→ **Brief**
Reproduce each line of the data below without any changes.

Dataset records
## begin
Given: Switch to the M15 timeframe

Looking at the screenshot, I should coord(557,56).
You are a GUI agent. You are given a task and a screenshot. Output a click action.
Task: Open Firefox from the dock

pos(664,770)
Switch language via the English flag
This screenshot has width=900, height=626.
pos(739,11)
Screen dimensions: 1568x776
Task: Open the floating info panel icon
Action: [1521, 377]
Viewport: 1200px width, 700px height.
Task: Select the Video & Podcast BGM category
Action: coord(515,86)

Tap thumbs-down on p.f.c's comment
## end
→ **Final answer**
Given: Switch to the M15 timeframe

Looking at the screenshot, I should coord(557,56).
You are a GUI agent. You are given a task and a screenshot. Output a click action.
Task: Open Firefox from the dock

pos(664,770)
Switch language via the English flag
This screenshot has width=900, height=626.
pos(739,11)
Screen dimensions: 1568x776
Task: Open the floating info panel icon
Action: [1521, 377]
Viewport: 1200px width, 700px height.
Task: Select the Video & Podcast BGM category
Action: coord(515,86)

Tap thumbs-down on p.f.c's comment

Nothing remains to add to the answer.